Il leader del Pdl ribadisce poi il sostegno del Pdl alle riforme annunciate dal governo. "Su tutti questi temi si potrà intervenire con efficacia e rapidità se d'ora in poi - come auspico - i provvedimenti del governo, prima del varo, saranno concordati anche con noi che siamo la forza di maggioranza relativa in Parlamento".

"Continueremo a seguire questo stesso atteggiamento di responsabilità verso l'Italia e gli italiani a sostegno delle altre riforme necessarie per favorire la crescita, riforme che il nostro governo aveva già indicato nella lettera alla Banca centrale europea e all'Europa. Sono misure di cui l'Italia ha assoluto bisogno".

"Ricordo le principali - prosegue il Cavaliere - l'attuazione del federalismo fiscale, con riguardo ai costi standard della sanità e ai fabbisogni standard dei Comuni; i nuovi ammortizzatori sociali e la nuova legislazione sul lavoro per rendere possibili le ristrutturazioni aziendali; il completamento della riforma della giustizia civile, partendo dal lavoro svolto dai nostri ministri della Giustizia; le liberalizzazioni dei servizi pubblici locali per superare gli sprechi delle partecipazioni municipali; il sostegno alla ricapitalizzazione delle banche per assicurare il credito e la liquidità alle imprese, indispensabili per uscire al più presto dalla recessione".

"Il Pdl resta una forza attrattiva"
Il Pdl è "coeso, non teme la concorrenza di nessuno". "Siamo e resteremo il punto politico di attrazione di tutti i cittadini e di tutte le forze che non si riconoscono nella sinistra. Lo sa l'Udc, che condivide con noi la stessa visione della società e della persona. E lo sa bene anche la Lega, che è sempre stata un alleato solido e leale", ha sottolineato Berlusconi.

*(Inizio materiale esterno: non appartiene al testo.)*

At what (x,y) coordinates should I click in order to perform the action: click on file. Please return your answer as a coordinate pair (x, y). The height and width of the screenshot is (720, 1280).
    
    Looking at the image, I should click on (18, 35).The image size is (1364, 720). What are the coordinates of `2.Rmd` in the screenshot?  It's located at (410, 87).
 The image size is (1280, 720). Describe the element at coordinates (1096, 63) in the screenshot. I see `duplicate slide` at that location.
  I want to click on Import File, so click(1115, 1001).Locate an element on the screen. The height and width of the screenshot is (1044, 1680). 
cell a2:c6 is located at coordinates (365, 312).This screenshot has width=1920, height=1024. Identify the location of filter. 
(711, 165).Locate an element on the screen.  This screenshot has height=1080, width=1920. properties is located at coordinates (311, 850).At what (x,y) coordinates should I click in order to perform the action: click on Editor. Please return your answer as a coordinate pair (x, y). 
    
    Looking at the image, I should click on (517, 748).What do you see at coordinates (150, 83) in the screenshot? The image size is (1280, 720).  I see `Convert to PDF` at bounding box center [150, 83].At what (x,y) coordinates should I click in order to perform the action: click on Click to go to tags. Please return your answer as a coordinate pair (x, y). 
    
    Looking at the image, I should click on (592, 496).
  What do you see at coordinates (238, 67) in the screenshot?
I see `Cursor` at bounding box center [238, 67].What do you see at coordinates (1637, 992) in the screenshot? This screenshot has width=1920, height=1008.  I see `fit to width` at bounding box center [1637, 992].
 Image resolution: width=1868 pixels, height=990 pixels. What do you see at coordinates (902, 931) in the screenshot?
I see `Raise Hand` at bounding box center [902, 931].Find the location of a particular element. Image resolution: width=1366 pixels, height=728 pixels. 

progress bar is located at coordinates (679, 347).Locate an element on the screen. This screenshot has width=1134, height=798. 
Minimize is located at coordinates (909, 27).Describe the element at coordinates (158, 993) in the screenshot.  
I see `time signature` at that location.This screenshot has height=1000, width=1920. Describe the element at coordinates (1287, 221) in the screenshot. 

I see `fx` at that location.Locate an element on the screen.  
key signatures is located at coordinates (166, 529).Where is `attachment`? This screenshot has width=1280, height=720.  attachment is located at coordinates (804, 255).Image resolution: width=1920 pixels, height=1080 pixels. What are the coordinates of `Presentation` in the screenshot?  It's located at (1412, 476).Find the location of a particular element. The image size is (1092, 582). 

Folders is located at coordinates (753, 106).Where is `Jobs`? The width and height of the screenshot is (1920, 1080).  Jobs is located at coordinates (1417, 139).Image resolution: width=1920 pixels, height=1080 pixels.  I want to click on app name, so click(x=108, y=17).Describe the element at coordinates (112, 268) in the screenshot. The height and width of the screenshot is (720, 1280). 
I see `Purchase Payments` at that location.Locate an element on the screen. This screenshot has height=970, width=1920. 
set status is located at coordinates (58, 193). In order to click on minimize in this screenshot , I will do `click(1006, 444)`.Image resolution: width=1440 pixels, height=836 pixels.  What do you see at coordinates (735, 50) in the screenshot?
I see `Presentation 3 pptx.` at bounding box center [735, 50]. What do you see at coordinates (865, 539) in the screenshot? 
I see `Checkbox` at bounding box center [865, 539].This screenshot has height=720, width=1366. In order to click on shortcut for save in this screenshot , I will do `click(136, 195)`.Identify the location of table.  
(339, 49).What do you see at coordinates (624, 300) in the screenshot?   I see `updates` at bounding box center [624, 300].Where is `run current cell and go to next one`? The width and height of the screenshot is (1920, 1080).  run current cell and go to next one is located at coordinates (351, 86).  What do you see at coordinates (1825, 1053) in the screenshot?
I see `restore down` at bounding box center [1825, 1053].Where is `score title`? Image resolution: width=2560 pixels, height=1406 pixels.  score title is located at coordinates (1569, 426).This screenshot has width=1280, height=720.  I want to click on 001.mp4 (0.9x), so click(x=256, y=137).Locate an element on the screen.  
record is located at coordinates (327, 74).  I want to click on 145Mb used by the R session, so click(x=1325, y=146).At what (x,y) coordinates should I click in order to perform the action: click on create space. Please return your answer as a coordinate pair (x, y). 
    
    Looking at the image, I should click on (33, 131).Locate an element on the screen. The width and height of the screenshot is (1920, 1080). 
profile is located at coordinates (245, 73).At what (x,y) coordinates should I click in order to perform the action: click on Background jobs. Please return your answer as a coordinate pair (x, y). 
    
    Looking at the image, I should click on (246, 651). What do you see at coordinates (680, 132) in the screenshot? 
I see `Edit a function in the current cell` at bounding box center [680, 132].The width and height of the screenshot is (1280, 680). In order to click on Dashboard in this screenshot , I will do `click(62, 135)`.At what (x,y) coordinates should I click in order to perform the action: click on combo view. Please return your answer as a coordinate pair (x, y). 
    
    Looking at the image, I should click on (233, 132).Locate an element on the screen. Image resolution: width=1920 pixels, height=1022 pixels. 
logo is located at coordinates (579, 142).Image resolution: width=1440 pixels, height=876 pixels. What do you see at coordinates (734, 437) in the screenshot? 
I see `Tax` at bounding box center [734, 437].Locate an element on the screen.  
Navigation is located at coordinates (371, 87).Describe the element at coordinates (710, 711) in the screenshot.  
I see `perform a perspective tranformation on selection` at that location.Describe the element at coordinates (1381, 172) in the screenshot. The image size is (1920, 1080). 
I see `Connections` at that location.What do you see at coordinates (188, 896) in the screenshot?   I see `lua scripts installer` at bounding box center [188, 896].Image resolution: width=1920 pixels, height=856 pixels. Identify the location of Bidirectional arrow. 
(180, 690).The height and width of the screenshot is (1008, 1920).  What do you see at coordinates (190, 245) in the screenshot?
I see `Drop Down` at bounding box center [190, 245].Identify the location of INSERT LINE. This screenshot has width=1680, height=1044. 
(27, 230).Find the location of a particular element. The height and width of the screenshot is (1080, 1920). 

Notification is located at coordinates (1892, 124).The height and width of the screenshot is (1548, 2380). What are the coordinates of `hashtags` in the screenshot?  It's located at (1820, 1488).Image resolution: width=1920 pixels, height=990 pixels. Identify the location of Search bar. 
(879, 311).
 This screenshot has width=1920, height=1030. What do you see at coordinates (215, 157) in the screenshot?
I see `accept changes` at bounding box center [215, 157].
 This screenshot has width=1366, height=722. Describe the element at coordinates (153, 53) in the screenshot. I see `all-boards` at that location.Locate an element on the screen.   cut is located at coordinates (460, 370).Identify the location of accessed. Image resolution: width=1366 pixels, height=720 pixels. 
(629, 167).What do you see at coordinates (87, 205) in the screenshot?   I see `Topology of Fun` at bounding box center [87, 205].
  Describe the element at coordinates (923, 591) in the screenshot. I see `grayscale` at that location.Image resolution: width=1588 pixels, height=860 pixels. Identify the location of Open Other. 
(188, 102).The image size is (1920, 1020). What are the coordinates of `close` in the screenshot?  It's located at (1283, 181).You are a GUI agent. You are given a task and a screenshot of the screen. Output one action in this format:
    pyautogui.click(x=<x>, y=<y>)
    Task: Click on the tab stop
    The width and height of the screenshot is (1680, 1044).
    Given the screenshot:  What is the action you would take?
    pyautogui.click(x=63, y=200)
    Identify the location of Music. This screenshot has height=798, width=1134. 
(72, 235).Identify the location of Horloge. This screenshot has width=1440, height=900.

"Ok preferenze, ma non abbandonare il bipolarismo"
"Una nuova legge elettorale con l'introduzione della preferenza, andando così incontro alle richieste degli elettori, ma senza abbandonare il bipolarismo e l'indicazione sulla scheda della coalizione e del premier", ha aggiunto il leader del Pdl nell'audiomessaggio ai Promotori della libertà.

"Resto in campo per vincere le elezioni"
Silvio Berlusconi torna a garantire che non uscirà di scena e lancia la "nuova generazione, una nuova classe dirigente, guidata da Angelino Alfano". Ma assicura anche: "Io non li lascerò soli, resterò in campo per vincere le prossime elezioni e perché il governo dell'Italia sia ancora affidato dagli elettori a una forza di democrazia e di libertà qual è la nostra".